Sub-surface thermal measurement in additive manufacturing via machine learning-enabled high-resolution fiber optic sensing

• Published in: Nature communications Vol. 15; no. 1; pp. 7568 - 12
• Main Authors: Wang, Rongxuan, Wang, Ruixuan, Dou, Chaoran, Yang, Shuo, Gnanasambandam, Raghav, Wang, Anbo, Kong, Zhenyu (James)
• Format: Journal Article
• Language: English
• Published: London Nature Publishing Group UK 31.08.2024; Nature Publishing Group; Nature Portfolio
• Subjects: 639/166/988; 639/301/930/1032; 639/624/1107/510; Additive manufacturing; Beds (process engineering); Bragg gratings; Continuous fibers; Cooling rate; Demodulation; Embedding; Fiber optics; Finite element method; Heating; Humanities and Social Sciences; Laser cooling; Laser damage; Learning algorithms; Machine learning; Manufacturing; Manufacturing industry; Mathematical models; Measurement techniques; Mechanical properties; Melting; Microstructure; multidisciplinary; Optical measuring instruments; Optical properties; Science; Science (multidisciplinary); Sensors; Spatial discrimination; Spatial resolution; Surface temperature; Temperature gradients; Temperature measurement; Thermal analysis; Thermal measurement; Three dimensional printing
• ISSN: 2041-1723; 2041-1723
• DOI: 10.1038/s41467-024-51235-7

Microstructures of additively manufactured metal parts are crucial since they determine the mechanical properties.
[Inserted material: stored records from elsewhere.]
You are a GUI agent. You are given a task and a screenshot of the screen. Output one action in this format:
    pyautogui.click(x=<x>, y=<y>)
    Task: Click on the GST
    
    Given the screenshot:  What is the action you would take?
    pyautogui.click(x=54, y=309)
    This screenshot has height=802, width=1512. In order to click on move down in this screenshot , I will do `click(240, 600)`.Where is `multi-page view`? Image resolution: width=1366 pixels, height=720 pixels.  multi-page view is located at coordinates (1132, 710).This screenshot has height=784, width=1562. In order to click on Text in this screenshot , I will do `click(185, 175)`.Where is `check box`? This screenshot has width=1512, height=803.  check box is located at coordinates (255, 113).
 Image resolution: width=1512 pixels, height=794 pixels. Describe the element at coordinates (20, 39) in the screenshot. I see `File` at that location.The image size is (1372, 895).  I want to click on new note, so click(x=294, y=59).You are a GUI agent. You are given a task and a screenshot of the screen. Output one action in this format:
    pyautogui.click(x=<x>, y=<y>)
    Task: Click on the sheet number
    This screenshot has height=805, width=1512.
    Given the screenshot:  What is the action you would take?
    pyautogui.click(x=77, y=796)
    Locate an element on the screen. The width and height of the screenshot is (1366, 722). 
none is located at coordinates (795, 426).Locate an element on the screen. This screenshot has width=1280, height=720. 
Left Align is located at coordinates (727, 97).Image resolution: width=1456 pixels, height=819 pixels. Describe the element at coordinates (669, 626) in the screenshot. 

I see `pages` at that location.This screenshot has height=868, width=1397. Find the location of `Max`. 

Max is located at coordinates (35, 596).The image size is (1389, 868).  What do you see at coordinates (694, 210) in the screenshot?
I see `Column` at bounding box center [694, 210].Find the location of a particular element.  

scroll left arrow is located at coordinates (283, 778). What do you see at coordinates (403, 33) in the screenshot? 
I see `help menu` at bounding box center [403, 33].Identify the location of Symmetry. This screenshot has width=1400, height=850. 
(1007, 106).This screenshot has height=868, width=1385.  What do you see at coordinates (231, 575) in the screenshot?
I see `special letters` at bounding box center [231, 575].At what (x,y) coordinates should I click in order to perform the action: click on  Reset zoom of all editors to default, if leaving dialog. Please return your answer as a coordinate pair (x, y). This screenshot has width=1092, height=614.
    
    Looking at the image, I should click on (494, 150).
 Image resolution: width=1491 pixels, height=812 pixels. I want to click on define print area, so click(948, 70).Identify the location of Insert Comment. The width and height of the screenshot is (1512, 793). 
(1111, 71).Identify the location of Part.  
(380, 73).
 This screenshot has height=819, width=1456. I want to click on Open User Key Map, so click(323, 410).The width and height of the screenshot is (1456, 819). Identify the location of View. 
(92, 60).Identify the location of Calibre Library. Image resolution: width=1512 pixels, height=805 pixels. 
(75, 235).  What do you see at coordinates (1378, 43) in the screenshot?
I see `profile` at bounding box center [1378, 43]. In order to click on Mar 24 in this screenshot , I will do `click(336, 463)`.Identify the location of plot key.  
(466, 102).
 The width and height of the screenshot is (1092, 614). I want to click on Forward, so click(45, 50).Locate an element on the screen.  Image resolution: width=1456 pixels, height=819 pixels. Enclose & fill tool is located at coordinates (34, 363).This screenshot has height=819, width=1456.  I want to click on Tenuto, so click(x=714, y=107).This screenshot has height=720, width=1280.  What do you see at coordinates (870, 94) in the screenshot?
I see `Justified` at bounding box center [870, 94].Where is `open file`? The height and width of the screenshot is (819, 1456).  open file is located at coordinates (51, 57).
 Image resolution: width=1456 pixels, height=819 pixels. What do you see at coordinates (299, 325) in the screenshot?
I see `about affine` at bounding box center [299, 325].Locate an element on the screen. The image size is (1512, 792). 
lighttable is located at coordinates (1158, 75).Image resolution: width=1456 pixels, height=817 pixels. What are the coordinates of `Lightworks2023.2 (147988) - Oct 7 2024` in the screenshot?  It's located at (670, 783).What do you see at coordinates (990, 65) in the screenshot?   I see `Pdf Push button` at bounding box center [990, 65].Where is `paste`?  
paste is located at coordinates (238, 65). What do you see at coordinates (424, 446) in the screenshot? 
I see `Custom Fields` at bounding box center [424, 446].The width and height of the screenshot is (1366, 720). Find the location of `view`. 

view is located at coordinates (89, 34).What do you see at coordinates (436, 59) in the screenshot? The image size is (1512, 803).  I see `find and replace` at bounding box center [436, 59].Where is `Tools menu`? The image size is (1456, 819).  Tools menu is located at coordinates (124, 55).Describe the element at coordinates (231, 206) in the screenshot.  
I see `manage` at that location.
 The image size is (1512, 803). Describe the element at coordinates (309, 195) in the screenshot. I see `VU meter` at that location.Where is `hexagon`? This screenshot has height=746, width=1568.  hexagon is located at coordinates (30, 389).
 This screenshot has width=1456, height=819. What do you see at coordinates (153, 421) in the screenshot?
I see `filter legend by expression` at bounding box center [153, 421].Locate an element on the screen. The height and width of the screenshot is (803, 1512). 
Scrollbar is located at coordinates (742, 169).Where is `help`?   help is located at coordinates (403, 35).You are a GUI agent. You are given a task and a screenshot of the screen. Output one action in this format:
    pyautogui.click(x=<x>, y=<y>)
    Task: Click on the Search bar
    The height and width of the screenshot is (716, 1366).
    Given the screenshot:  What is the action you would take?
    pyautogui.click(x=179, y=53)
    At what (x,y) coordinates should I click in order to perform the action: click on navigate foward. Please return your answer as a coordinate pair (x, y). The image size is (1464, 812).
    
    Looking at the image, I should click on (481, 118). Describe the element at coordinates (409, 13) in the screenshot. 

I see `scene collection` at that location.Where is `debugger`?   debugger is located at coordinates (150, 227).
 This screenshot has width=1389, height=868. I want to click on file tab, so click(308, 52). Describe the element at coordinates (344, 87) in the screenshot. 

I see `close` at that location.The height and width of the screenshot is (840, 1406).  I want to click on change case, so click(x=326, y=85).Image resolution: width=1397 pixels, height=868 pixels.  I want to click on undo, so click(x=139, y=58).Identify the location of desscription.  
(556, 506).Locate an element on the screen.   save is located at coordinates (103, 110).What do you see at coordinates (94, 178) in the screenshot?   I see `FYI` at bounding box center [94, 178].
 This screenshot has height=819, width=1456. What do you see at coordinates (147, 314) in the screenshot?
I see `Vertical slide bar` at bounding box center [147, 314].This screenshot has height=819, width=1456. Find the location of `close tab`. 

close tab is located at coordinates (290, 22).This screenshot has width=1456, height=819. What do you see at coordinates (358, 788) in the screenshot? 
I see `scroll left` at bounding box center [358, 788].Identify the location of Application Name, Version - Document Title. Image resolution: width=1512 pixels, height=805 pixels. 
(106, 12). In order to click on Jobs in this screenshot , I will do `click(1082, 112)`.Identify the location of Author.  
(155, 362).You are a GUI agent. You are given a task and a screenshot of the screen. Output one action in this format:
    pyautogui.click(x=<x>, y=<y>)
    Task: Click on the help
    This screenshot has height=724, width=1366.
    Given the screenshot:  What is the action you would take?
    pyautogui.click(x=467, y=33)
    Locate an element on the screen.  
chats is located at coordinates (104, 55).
The evolution of the microstructures during layer-wise printing is complex due to continuous re-melting and reheating effects. The current approach to studying this phenomenon relies on time-consuming numerical models such as finite element analysis due to the lack of effective sub-surface temperature measurement techniques. Attributed to the miniature footprint, chirped-fiber Bragg grating, a unique type of fiber optical sensor, has great potential to achieve this goal. However, using the traditional demodulation methods, its spatial resolution is limited to the millimeter level. In addition, embedding it during laser additive manufacturing is challenging since the sensor is fragile. This paper implements a machine learning-assisted approach to demodulate the optical signal to thermal distribution and significantly improve spatial resolution to 28.8 µm from the original millimeter level. A sensor embedding technique is also developed to minimize damage to the sensor and part while ensuring close contact. The case study demonstrates the excellent performance of the proposed sensor in measuring sharp thermal gradients and fast cooling rates during the laser powder bed fusion. The developed sensor has a promising potential to study the fundamental physics of metal additive manufacturing processes. Measuring sub-surface thermal conditions during 3D printing is crucial for microstructure evolution understanding and control. Authors use embedded fiber optic sensors to measure sub-surface temperatures and use machine learning to improve sensor resolution to 30 µm, providing detailed data for thermal modeling and prediction.